Angela Peña – Gracias, doctor Cassá

Angela Peña – Gracias, doctor Cassá

Roberto Cassá no sólo es uno de nuestros mejores y más brillantes y cultos historiadores. Es también un ser humano bondadoso, íntegro, generoso, desapasionado y trabajador con que cuenta la República. Es gentil, fino, caballeroso y jamás ha rehuido ofrecer un dato, formular una declaración, exponer una opinión o reflexionar en torno a cuestiones relacionadas con la especialidad que lo distingue, en la que ha incursionado introduciendo nuevas metodologías, extendiendo sus consideraciones a otras materias que aplica con sabiduría e impresionante exactitud a este quehacer al que se ha consagrado. Su obra es diversa, voluminosa, extendida a casi todos los periodos del acontecer nacional, rica en calidad, abundante. El molde de su compostura y su recato lo descontinuaron. Además de escritor, investigador, académico, sociólogo, es maestro en las aulas, calles, canales de televisión y es capaz hasta de permitir que se entorpezca la paz de su hogar para conceder una entrevista.

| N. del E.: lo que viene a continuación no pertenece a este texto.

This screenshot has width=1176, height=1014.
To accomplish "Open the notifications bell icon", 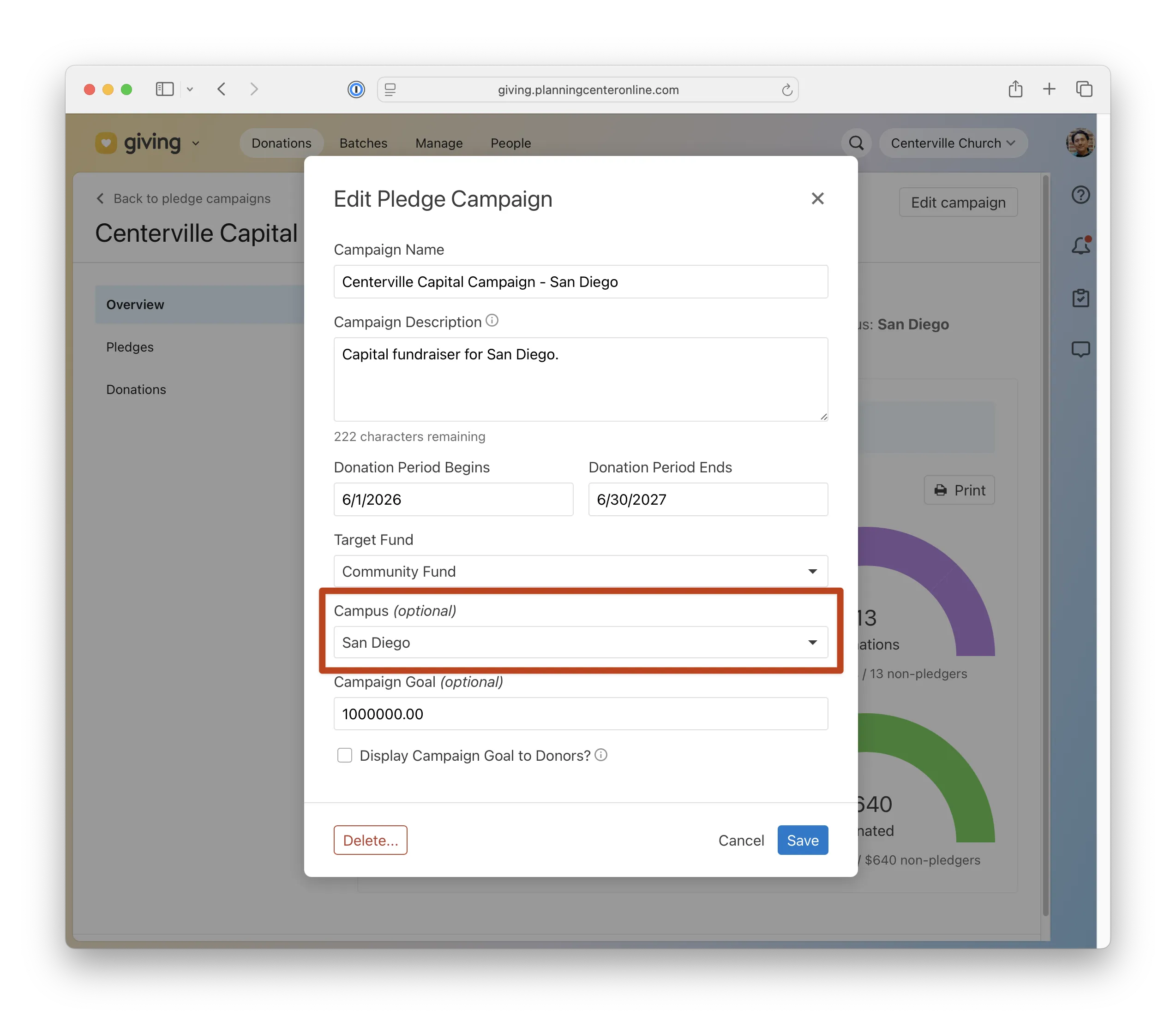I will pyautogui.click(x=1080, y=246).
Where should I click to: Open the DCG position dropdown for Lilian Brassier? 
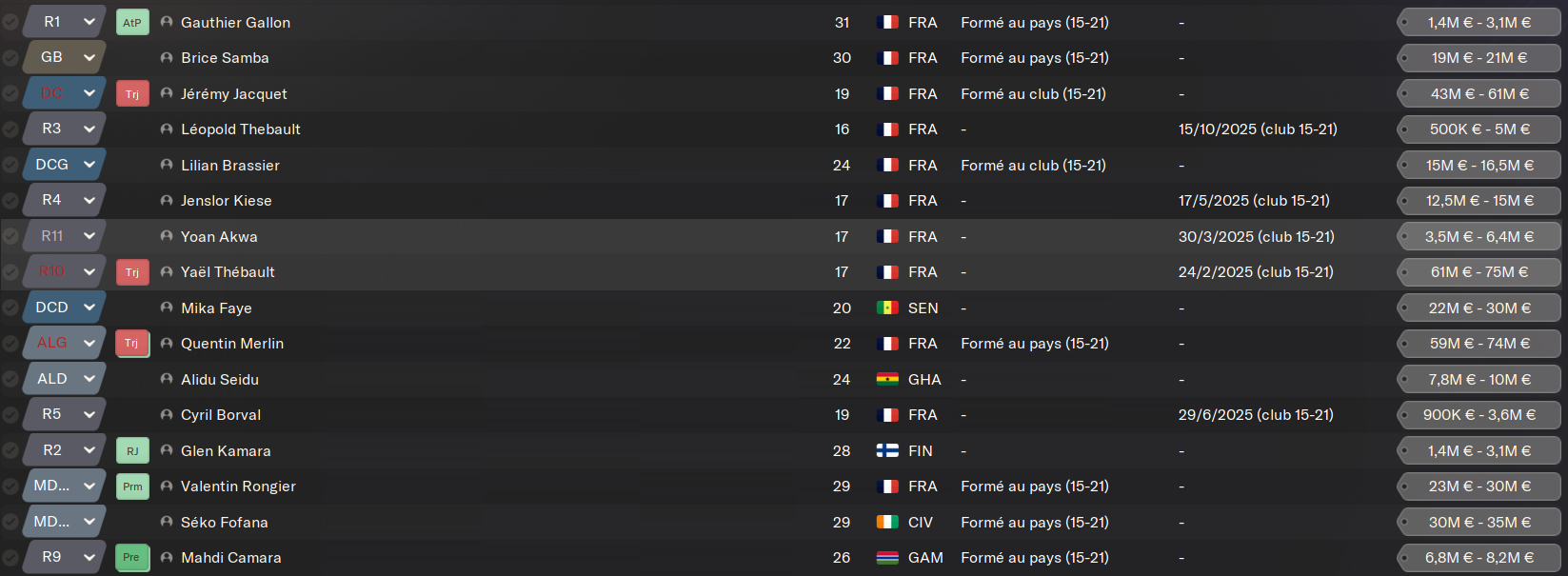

Emilio Cordero Michel y él tienen gran afinidad porque se parecen bastante, aunque el primero, intransigente, rígido a veces, es capaz de perder la cordura, sobre todo cuando entiende que debe expresar a la franca sus convicciones avaladas por la prueba documental, el trabajo lúcido y el testimonio confiable e irrebatible de un testigo. Los don son materia gris y cerebro de la historia dominicana, que dominan por ser dos entregados estudiosos y maestros de toda la vida. Cordero Michel es igualmente el profesor siempre dispuesto a brindar sus conocimientos, aunque hace tiempo que salió de las aulas con una pronunciada ronquera como recuerdo de sus cátedras.

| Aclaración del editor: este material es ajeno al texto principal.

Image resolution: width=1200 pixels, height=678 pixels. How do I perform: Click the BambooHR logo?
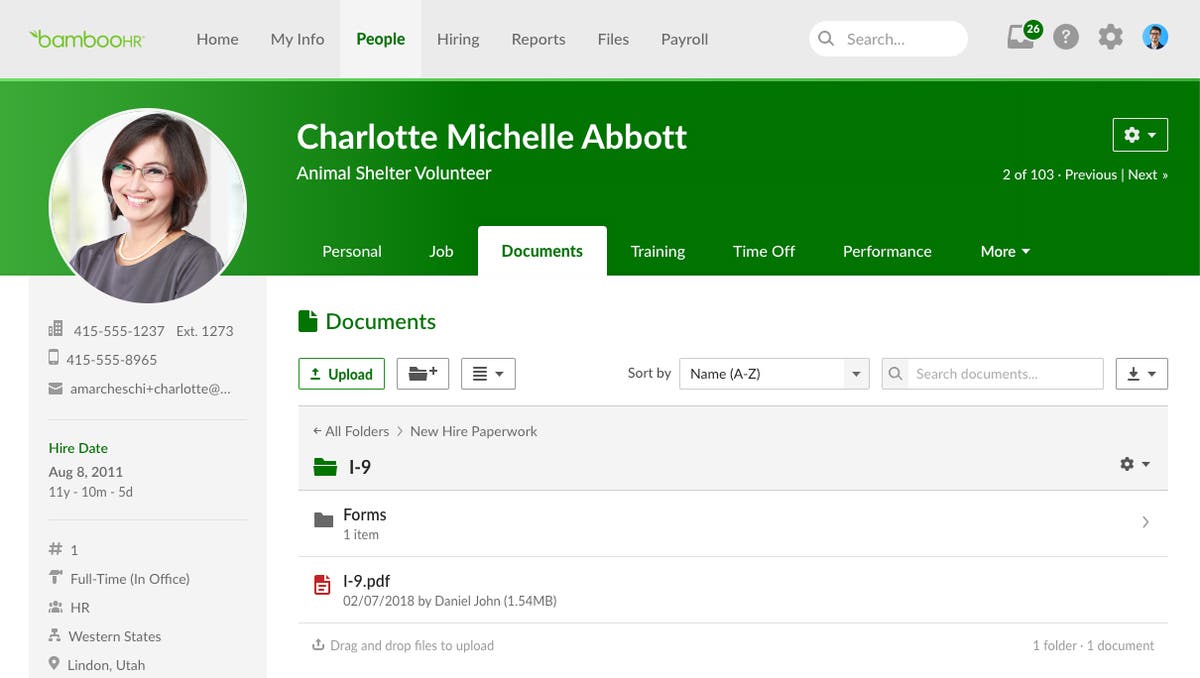[88, 38]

Ambos me honran con aprecio especial. A ellos debo el que hayan sobreestimado mis capacidades al extremo de pensar que pueda ser merecedora de la elección como Académica Correspondiente Nacional de la Academia Dominicana de la Historia. Cuando el doctor Cordero pidió mi anuencia para proponerme, agradecida, pero llena de rubor, le pedí que no lo hiciera y me complació a regañadientes. En la sesión correspondiente, sin embargo, el bueno y afable Roberto se hizo cargo de la recomendación, que, según supe, fue acogida unánimemente por los presentes. La semana pasada me llegó la comunicación oficial con la designación y, con el dolor de mi alma, he dicho que no a una persona a la que admiro y aprecio tanto como al doctor Cassá. Es que no me siento, no soy historiadora. Sería intrusa colocándome al lado de glorias de las que me siento discípula poco aventajada, como don Chito Henríquez Vásquez, doña María Ugarte, Frank Moya Pons, Carlos Dobal, Bernardo Vega, Fernando Pérez Memén, Marcio Veloz, Amadeo Julián, el padre José Luis Sáez, Jaime Domínguez, Franklin Franco, José del Castillo, Carmen Durán, Walter Cordero y otros que honran con sus obras y figuras la membresía de tan docta casa.

El solo hecho de haberme tomado en cuenta, de llegar a elegirme, es para mí la distinción más alta. Pero es justo que decline con la esperanza de no causar disgusto a mis dos ilustres proponentes. No me creo digna de semejante reconocimiento. No soy historiadora, repito, soy simple comunicadora que vive desentrañando acontecimientos, rebuscando testimonios, escudriñando con protagonistas y testigos los sucesos del pasado, pero no con la asiduidad y la maestría del historiador consagrado.

Gracias de todos modos, doctor Cassá. Como basta con la intención, su carta es de por sí una elección. La enmarcaré con la vanidad que permite exhibir una firma tan pesada como la suya.